As before, import libraries we'll need...
In [1]:
from __future__ import unicode_literals, print_function
import boto3
import json
import numpy as np
import pandas as pd
import spacy
...and instantiate Verta's ModelDB Client.
In [2]:
from verta import Client
client = Client('https://app.verta.ai')
proj = client.set_project('Tweet Classification')
expt = client.set_experiment('SpaCy')
Let's say someone has provided us with a new, expermental dataset that supposedly will improve our model. Unbeknownst to everyone, this dataset actually only contains one of the two classes we're interested in. This is going to hurt our performance, but we don't know it yet.

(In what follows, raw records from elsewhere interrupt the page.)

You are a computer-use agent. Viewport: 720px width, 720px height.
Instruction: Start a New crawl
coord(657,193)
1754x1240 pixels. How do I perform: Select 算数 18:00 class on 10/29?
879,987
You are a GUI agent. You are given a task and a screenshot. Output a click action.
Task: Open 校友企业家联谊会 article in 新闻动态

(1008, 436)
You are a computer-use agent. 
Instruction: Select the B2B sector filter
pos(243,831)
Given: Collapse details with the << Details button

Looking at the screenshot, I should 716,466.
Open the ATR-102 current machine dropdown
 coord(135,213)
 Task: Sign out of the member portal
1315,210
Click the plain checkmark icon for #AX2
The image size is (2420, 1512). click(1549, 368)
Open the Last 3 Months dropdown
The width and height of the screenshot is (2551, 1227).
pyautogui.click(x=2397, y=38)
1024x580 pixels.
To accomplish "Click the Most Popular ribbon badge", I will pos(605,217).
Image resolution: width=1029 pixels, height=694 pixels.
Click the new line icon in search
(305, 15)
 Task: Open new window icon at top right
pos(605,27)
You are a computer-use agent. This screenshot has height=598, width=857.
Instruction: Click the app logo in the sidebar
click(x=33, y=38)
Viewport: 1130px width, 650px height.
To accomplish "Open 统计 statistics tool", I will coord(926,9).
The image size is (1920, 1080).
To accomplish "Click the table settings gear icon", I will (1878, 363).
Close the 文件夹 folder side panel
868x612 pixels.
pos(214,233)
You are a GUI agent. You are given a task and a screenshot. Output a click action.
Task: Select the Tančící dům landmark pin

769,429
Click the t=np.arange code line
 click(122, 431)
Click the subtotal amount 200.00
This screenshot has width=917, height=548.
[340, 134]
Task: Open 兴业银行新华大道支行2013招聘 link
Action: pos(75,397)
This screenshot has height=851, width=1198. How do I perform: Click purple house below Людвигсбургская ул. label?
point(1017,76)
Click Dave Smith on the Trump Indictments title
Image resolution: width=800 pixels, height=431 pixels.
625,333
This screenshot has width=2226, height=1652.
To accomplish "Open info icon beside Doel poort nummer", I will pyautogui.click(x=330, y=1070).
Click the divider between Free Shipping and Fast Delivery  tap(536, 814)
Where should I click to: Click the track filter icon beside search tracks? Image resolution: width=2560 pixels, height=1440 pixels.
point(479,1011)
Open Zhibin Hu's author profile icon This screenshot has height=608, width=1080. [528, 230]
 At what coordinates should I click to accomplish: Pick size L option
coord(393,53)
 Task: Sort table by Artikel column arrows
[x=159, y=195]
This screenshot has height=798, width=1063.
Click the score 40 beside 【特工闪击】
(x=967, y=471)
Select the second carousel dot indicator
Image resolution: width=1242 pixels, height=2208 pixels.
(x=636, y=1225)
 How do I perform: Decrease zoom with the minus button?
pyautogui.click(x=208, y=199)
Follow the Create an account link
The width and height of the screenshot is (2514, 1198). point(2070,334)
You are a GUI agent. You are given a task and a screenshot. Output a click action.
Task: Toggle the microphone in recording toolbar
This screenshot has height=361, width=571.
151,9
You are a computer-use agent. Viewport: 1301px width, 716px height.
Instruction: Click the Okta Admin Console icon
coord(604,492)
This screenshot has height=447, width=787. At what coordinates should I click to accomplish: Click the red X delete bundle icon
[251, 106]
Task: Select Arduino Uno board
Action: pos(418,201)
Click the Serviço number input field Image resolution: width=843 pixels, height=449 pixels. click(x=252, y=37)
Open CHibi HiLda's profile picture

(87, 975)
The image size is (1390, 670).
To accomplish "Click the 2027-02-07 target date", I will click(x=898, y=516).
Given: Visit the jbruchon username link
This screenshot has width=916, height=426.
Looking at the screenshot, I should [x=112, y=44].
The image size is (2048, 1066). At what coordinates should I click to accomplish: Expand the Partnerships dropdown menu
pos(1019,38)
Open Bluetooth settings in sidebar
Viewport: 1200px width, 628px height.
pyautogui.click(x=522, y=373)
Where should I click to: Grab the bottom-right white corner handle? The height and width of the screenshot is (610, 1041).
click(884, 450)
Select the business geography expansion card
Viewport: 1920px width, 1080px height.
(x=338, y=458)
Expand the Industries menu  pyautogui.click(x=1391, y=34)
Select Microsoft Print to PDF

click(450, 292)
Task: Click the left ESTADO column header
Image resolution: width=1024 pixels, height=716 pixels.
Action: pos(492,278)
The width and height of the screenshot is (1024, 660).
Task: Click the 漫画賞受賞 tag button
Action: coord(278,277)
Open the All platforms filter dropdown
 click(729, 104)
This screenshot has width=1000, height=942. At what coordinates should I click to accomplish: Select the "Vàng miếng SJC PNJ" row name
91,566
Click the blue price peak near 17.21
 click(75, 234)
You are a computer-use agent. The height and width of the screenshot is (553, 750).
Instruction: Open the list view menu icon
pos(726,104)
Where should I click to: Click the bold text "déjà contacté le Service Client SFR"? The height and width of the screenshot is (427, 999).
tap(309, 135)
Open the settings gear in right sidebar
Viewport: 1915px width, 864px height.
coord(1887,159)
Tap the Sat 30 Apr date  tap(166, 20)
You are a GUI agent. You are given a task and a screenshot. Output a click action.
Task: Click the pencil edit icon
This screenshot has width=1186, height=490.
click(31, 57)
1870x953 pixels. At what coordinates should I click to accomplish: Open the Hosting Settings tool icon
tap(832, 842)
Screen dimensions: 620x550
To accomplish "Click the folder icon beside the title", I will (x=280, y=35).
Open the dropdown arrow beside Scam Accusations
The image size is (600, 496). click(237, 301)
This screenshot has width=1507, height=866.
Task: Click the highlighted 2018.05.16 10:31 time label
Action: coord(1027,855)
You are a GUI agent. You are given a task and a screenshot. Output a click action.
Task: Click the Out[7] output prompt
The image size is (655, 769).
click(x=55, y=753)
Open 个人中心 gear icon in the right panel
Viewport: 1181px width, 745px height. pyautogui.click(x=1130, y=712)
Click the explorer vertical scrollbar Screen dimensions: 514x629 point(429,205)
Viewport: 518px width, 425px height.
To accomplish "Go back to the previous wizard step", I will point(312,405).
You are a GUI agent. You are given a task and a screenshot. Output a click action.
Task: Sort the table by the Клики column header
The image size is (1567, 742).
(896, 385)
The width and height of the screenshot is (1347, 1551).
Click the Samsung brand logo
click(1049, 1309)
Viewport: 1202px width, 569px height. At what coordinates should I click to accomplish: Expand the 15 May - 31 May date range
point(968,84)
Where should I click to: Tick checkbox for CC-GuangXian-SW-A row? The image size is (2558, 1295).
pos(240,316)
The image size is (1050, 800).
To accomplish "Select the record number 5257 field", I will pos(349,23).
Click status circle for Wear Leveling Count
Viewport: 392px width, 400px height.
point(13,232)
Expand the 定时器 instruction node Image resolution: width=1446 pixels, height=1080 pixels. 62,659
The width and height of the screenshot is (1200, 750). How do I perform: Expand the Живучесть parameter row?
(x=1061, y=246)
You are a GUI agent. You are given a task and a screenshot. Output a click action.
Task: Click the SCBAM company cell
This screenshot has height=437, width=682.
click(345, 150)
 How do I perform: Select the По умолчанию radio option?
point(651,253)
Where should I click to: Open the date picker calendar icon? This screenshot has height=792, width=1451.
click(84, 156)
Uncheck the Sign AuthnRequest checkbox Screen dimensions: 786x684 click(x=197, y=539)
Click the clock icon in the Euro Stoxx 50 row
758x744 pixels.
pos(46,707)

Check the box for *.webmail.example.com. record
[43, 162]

Before, we trained a model on english-tweets.csv
. Now, we're going to train with positive-english-tweets.csv
.
In [3]:
S3_BUCKET = "verta-starter"
S3_KEY = "positive-english-tweets.csv"
FILENAME = S3_KEY
boto3.client('s3').download_file(S3_BUCKET, S3_KEY, FILENAME)
In [4]:
import utils
data = pd.read_csv(FILENAME).sample(frac=1).reset_index(drop=True)
utils.clean_data(data)
data.head()
Out[4]:
As with before, we'll capture and log our model ingredients directly onto our repository's master
branch.
In [5]:
from verta.code import Notebook
from verta.configuration import Hyperparameters
from verta.dataset import S3
from verta.environment import Python
code_ver = Notebook() # Notebook & git environment
config_ver = Hyperparameters({'n_iter': 20})
dataset_ver = S3("s3://{}/{}".format(S3_BUCKET, S3_KEY))
env_ver = Python() # pip environment and Python version
In [6]:
repo = client.set_repository('Tweet Classification')
commit = repo.get_commit(branch='master')
In [7]:
commit.update("notebooks/tweet-analysis", code_ver)
commit.update("config/hyperparams", config_ver)
commit.update("data/tweets", dataset_ver)
commit.update("env/python", env_ver)
commit.save("Update tweet dataset")
commit
Out[7]:
You may verify through the Web App that this commit updates the dataset, as well as the Notebook.
Again as before, we'll train the model and log it along with the commit to an Experiment Run.
In [8]:
nlp = spacy.load('en_core_web_sm')
In [9]:
import training
training.train(nlp, data, n_iter=20)
In [10]:
run = client.set_experiment_run()
run.log_model(nlp)
In [11]:
run.log_commit(
commit,
{
'notebook': "notebooks/tweet-analysis",
'hyperparameters': "config/hyperparams",
'training_data': "data/tweets",
'python_env': "env/python",
},
)
Looking back over our workflow, we might notice that there's something suspicious about the model's precision, recall, and F-score. This model isn't performing as it should, and we don't want it to be the latest commit in master
. Using the Client, we'll revert the commit.
In [12]:
commit
Out[12]:
In [13]:
commit.revert()
commit
Out[13]:
As easy as that—we have a new commit on master
that reverted our grave mistake.
Again, the Web App will show that the change from english-tweets.csv
to positive-english-tweets.csv
has been undone.